Today, I notice the same love of technology as regards the front office: where the customer meets the enterprise. In this age of technology do people still matter? Do we need sales people given that content marketing will generate the interest, product demos can be put on the web, and the ‘inside sales’ people can take the orders? Do we need to have any people in marketing given that big data will generate the insights, decision engines will contain the heuristics, market resource management systems will hold the marketing assets, and marketing automation will take care of the execution of marketing campaigns? Do we need people in the call-centres taking calls given the extensive self-help that can be enabled through digital channels and every customer would prefer to interact via Twitter? Do we need people in the stores? Why not rebuild the stores so that they resemble a combination of a website and a vending machine?
What Do These Two Women Say On The Matter?
Allow me to share a conversation that I overheard the other day between two women. Before I do that let me set some context. Waitrose is supermarket chain in the UK and it is owned by The John Lewis Partnership. The John Lewis Partnership has been and continues to do well despite tough times for retailers. Tesco used to be the darling of the CRM press and used to be the dominant supermarket chain. It has not been doing so well since austerity hit. Morrisons is the fourth largest chain of supermarkets in the UK.
As promised here is the gist of the conversation (between two women) that I overheard at the weekend:
Mrs A: “Waitrose is known for their great customer service and rightly so. It’s easy to find someone to help you. And when you ask for help in finding something, the Waitrose person walks you across the store and takes you right to the item you are looking for. They are so helpful.”
Mrs B. “I was in Waitrose this week and wasn’t sure what ingredients I needed for eggs Benedict; I haven’t cooked them before. So I asked for help. The Waitrose man didn’t know either but he told me that he would find out. I saw him walk to one of his colleagues. Then he came back and told me what I needed and how to cook eggs Benedict. He was so helpful: he made my problem his own. That’s such good service.”
Mrs B. “The staff in Morrisons don’t walk with you to the item you are looking for. Yet, I always find them warm, friendly and helpful.”
Mrs A. “I don’t like Tesco. It is hard to find people in the store to help you. And when you do find someone to help they tell you where you can find the item, point towards it, and then leave you to it. They don’t walk with you and show you where it is. They don’t care – not at all like the Waitrose people.”
Mrs B. “I used to do all my shopping at Tesco. Then Tesco got greedy – pushing up prices and cutting down on the customer service. Now, I shop for the basics at Morrisons and the rest from Waitrose.”
My Take On The Situation
I’ll leave you decide whether people matter or not in the age of technology. For myself, I am clear that humans are simply more at ease in dealing with other human beings. And there is no substitute for great customer service – the way that the folks in Waitrose (and John Lewis) stores interact with their customers, and amongst themselves.

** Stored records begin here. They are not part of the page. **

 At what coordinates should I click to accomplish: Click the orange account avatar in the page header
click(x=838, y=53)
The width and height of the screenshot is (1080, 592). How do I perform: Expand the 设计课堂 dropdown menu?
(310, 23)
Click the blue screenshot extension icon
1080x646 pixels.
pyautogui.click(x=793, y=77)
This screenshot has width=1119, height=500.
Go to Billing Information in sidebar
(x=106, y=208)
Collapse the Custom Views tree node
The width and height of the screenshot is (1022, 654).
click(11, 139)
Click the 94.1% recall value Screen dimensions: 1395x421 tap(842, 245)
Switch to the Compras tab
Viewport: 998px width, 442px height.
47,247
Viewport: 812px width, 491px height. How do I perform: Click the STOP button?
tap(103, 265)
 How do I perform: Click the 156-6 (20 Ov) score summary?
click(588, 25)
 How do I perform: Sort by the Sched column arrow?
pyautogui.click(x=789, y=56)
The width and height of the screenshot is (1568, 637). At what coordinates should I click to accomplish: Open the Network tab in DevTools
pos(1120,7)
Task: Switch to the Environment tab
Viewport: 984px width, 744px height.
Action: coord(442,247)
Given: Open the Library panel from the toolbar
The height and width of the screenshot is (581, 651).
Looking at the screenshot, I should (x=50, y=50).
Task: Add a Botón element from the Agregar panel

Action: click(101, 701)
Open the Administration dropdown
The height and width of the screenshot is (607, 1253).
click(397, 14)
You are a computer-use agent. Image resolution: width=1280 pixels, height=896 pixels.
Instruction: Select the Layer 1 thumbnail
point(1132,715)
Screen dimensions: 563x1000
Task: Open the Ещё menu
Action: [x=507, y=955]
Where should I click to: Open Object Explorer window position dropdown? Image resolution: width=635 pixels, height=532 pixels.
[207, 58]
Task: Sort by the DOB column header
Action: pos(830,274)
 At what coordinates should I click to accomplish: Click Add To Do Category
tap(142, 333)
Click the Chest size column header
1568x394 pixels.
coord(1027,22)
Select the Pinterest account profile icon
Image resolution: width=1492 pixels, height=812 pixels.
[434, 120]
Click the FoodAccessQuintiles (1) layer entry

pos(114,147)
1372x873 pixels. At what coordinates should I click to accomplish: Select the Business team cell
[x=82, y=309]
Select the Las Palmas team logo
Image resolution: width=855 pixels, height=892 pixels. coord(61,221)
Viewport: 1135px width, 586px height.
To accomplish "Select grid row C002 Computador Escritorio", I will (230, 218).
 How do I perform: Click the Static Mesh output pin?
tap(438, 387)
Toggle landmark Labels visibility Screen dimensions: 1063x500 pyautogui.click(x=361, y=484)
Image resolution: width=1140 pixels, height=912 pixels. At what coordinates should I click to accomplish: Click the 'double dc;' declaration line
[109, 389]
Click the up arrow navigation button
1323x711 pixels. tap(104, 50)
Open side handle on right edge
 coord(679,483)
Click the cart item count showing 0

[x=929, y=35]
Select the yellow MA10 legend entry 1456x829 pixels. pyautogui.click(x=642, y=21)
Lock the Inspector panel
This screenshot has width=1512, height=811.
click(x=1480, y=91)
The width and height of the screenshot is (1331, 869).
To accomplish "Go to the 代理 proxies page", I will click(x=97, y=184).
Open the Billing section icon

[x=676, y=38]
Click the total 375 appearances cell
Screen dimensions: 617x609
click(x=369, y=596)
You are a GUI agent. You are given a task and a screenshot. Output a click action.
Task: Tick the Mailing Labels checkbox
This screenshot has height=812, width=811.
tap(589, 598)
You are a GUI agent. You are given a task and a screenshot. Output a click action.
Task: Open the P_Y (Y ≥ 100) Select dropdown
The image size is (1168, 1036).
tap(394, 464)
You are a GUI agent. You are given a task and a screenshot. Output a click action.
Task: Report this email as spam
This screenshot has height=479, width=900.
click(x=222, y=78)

Before you rush off to revamp your customer service remember that one ingredient does not a dish make. A great dish always consist of the insightful application of a recipe – and the recipe requires a mix of ingredients, in the right measure, and sequence, cooked for just the right amount of time. How does one generate such insight? Through experience: on the battlefield of life. What is the recipe? The business philosophy and organisational design: what matters, who matters, the operating principles, how conflict is handled, how rewards are shared, how people are structured into groups, and how interactions-relationships-differences-conflicts are handled…
Please note: I am not in the business of giving advice (in this blog). So you shouldn’t take anything in this blog as constituting advice. In this blog I find myself involved in sharing my thinking and experience. That is all. Then you make of it what you make of it.
I have mixed relationship with corporate technology given my first hand experience of it. It is true that technology is essential and it brings many benefits. It is also true that most corporate technology is complex and expensive to set-up and operate. Last, and perhaps most important is that it does not show up as being usable nor useful to the people on the front lines that have to use the technology. Put differently, from the user perspective the disadvantages outweigh the benefits. A great example of such a technology is enterprise CRM systems. Can Vizolution prove me wrong?
I met up with Marcio Rodrigues, Customer Propositions Director, at Vizolution to learn about this technology. Here is what I learned:
- Vizolution technology is being used by three of the top five UK banks and two of the top 5 insurance companies;
- According to customer surveys, customers (95% of them) like the experience that is generated through Vizolution;
- By using this technology financial services companies have increased sales conversions anywhere from 14% (mortgage conversion) to 93% (life insurance and critical illness); and
- The folks in compliance love Vizolution as it sends/receives files using 128 bit encryption, allows complex issues to be explained properly, and enables a consistent sales process.
Ok, the banks and insurance companies like it because it improves sales conversion and improves compliance. What I was interested in was the customer. Why do customers like it? What does Vizolution bring to the customer experience? This is what I learned:
- By being able to see what the sales agent is talking about customers feel more engaged in the process;
- The on screen visuals make it easier for the customer to understand the financial product being discussed; and
- The process of signing-up for a financial product is so much easier and quicker – there is no waiting for the paperwork to arrive by post, reviewing and signing it, waiting for approval.
By now you might be wondering what is Vizolution and what does it do. As I understand it, Vizolution:
- Is patent pending software that allows businesses to engage their customers in sales conversations through an instant, easy, screen sharing session via the internet;
- Is simple and quick – with just one click the sales agent can initiate a Vizolution session and it is just as easy for the customer; and
- bypasses the typical issues in installing screen sharing software locally and navigating around-through corporate firewalls.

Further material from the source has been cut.